Last week, I wrote a
controversial post that asked a blunt and provocative question—whether Islam is
ultimately compatible with the West, and
led with evidence that Islam has often been hostile to free speech, even
violently hostile. Free speech is an underpinning
to Western democracy and enshrined and protected in the U.S. in the 1st
Amendment. Islam’s compatibility with
the West should not be assumed and is an issue that should be discussed and
debated on this and other grounds.
Then the Vatican and the Jesuits immediately
came along and said, “Hold my chalice of wine.”
Catholicism, as it is put forward
by the Vatican, and in particular, the Jesuits are also showing themselves to be
antithetical to Western democratic capitalism.

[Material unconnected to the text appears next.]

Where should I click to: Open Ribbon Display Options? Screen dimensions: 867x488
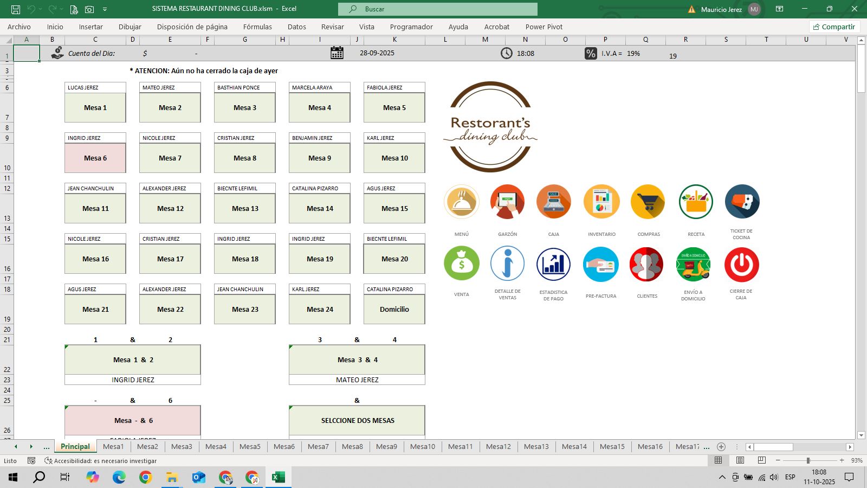click(x=779, y=9)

Just as I post questions about Islam, the Vatican last week released a 14
page document challenging capitalism and free markets. Nearly a decade after the Great Recession
roiled Europe and America, Pope Francis released a document that condemned
“unfettered capitalism” (as if that really existed anywhere on the planet), a
“culture of waste,” and fingered income inequality as a prime enemy. He condemned the pursuit of profit is
“amoral” and asserted that “The markets
know neither how to make the assumptions that allow their smooth running—social
coexistence, honesty, trust, safety and security, laws, and so on—nor how to
correct those effects and forces that are harmful to human society—inequality,
asymmetries, environmental damage, social insecurity, and fraud.”
If I didn’t know better, I would
have thought that this position paper was a collaborative effort with Bernie
Sanders and Elizabeth Warren. The posture
of Pope Francis is nothing new. Francis
has been attacking free markets throughout his papacy, often using the language
of a populist Latin American dictator, decrying money as “the dung of the devil,”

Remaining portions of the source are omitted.